“Descredibilidade da Argentina começou com a perda da independência do Banco Central”, diz Campos Neto

201
Presidente do Banco Central do Brasil, Roberto Campos Neto, participa da Comissão de Assuntos Econômicos (CAE), no Senado Federal, em Brasília. (Foto: Raphael Ribeiro/BCB)

São Paulo – O presidente do Banco Central (BC), Roberto Campos Neto, disse que a descredibilidade da Argentina começou com a perda da independência do Banco Central. A autoridade monetária ministrou palestra sobre “Melhoria do Ambiente de Negócios brasileiro: Evolução, desafios e proposições legislativas prioritárias na perspectiva do Bacen”, promovido pela Frente Parlamentar pelo Livre Mercado, no Senado Federal, em Brasília.

“Ao contrário do Brasil, na Argentina, o Banco Central pode financiar o governo, e isso é sempre muito perigoso. Principalmente, agora que ele não tem independência, porque ele é usado como instrumento”, comentou. “Isso gerou uma perda de credibilidade na parte monetária, e depois você também teve uma perda de credibilidade na parte fiscal – aí começa a desorganizar o cenário macroeconômico. Foi isso que aconteceu na Argentina” explicou. Segundo ele, os mercados não acreditavam nas metas argentinas – tanto monetária quanto fiscal.

“Houve uma erosão das bases fiscais muito grandes, porque se tentava fazer uma arrecadação com uma base que era cada vez mais decrescente e em algum momento isso se voltou contra a exportação. É um processo longo de perda de credibilidade.”

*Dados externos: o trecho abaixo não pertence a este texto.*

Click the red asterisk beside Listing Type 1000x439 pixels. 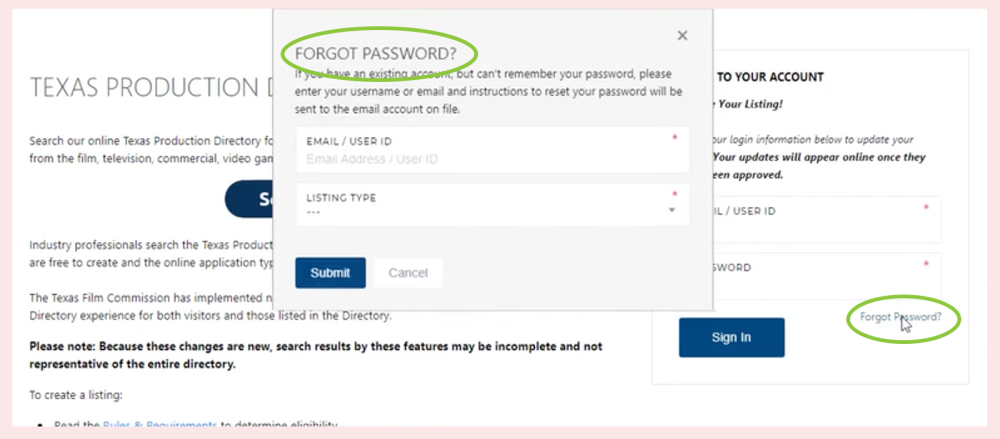(674, 194)
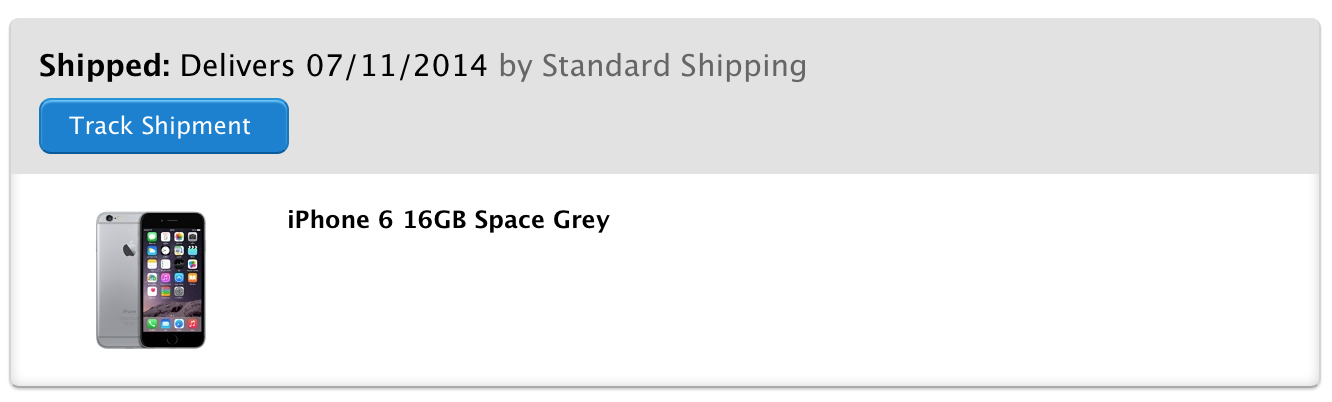Click the red Music app icon in the dock
The height and width of the screenshot is (402, 1332).
(192, 324)
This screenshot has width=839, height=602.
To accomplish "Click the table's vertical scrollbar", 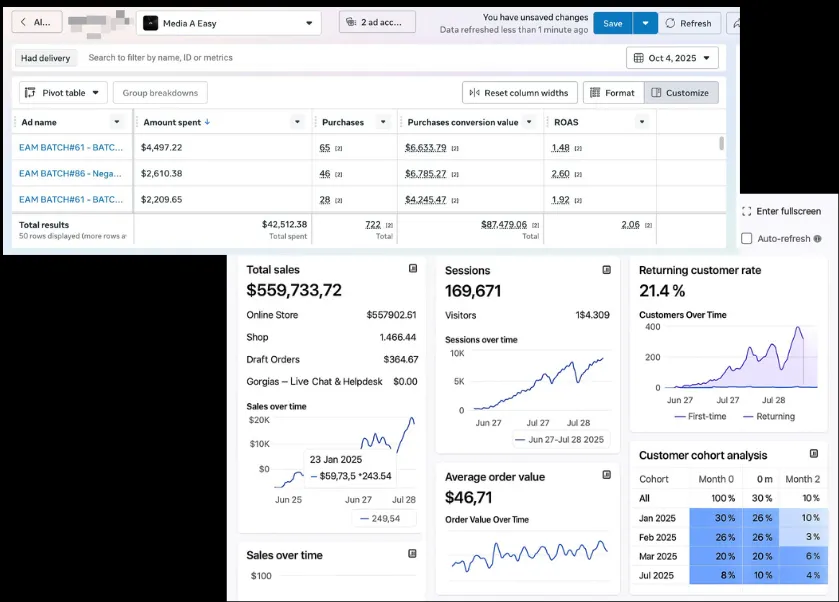I will [x=721, y=144].

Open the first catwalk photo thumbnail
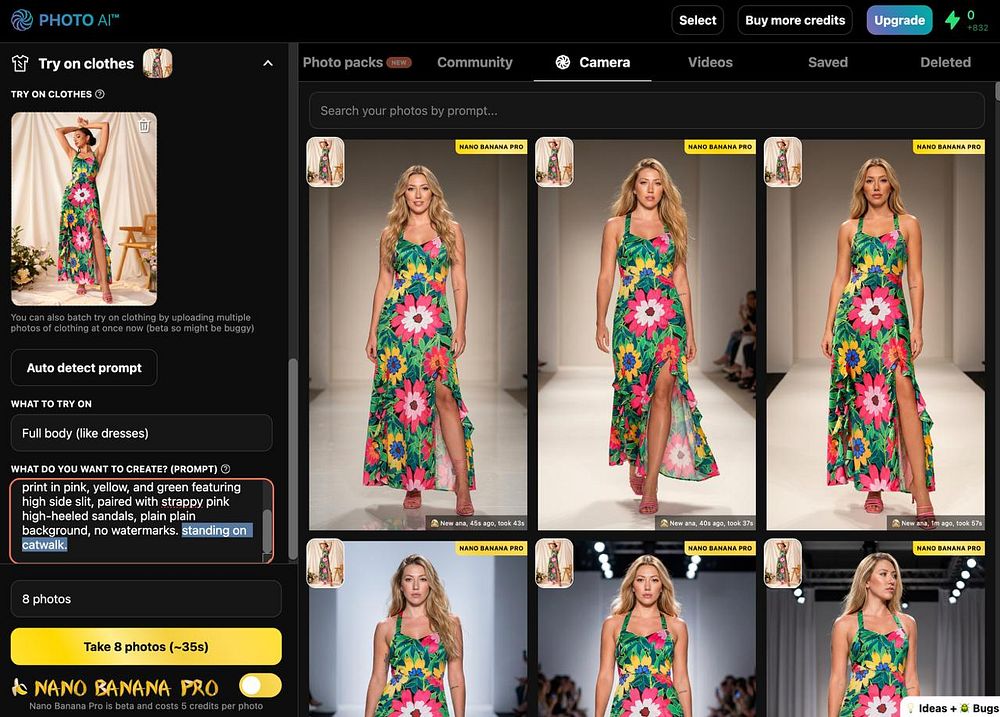click(x=418, y=335)
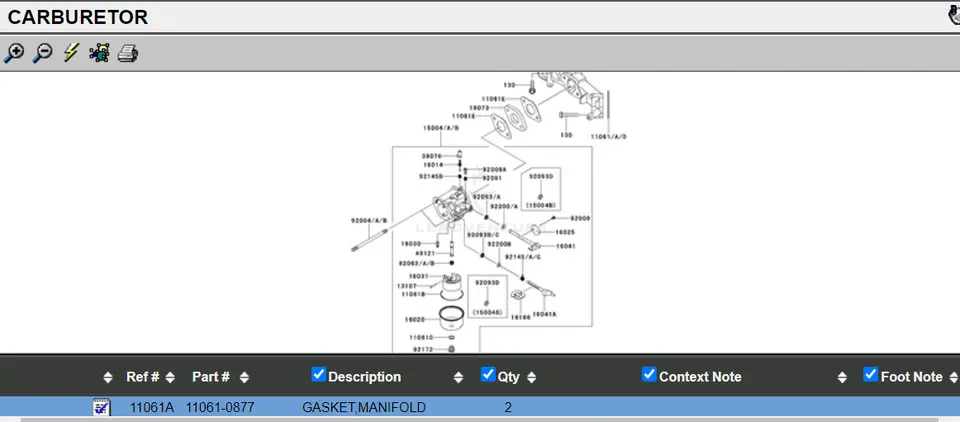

O mandatário do BC disse, ainda, que é preciso ‘entender melhor’ o que significa a proposta do presidente eleito da Argentina, Javier Milei, de acabar com o Banco Central e dolarizar a economia. Na última segunda-feira, Milei reafirmou, ainda, que entre 18 e 24 meses vai conter a inflação de seu país, na casa dos 140% anuais – duas das principais e mais polêmicas propostas de sua campanha.

“Fechar o Banco Central é uma obrigação moral, e dolarizar (a economia) é uma maneira de nos livrarmos do Banco Central”, declarou. Milei, no entanto, propôs que a moeda adotada por seu governo “seja aquela escolhida pelos indivíduos”.

Campos Neto entende que, com a dolarização da moeda argentina, uma das funções do Banco Central deixa de existir – apenas uma.

“É óbvio que se você tem uma dolarização tem uma função do Banco Central que deixa de existir, mas o Banco Central tem um mandato de estabilidade da moeda e de estabilidade financeira, isso significa que o BC faz funções de conduta, supervisão e regulação – isso é uma função que alguém tem que fazer, porque não existe uma função financeira sem que tenha supervisão e regulação de conduta. Tem uma parte de controle de fluxos internacionais, controle de entradas e saídas, é independente da moeda, que é gerido pelo Banco Central também.”

A autoridade monetária brasileira lembrou, ainda, que embora a Europa tenha uma moeda única, continua tendo um Banco Central autônomo, assim como vários dos seus países integrantes – além do Reino Unido.

“Então, eu não consigo ver como eliminar todas essas funções. Eu acho bem perto do impossível. Agora, existe uma exceção, porque na Argentina, o Banco Central foi em parte responsável pela degradação da moeda no sentido de ser usado como instrumento para financiar o governo de forma obscura durante muito tempo. No caso do Brasil, isso não é permitido. E no Brasil, o Banco Central tem uma autonomia. Então, eu acho que o mais importante não é acabar com o Banco Central e sim ter um Banco Central que funciona. Esse é o ponto.”, concluiu o presidente.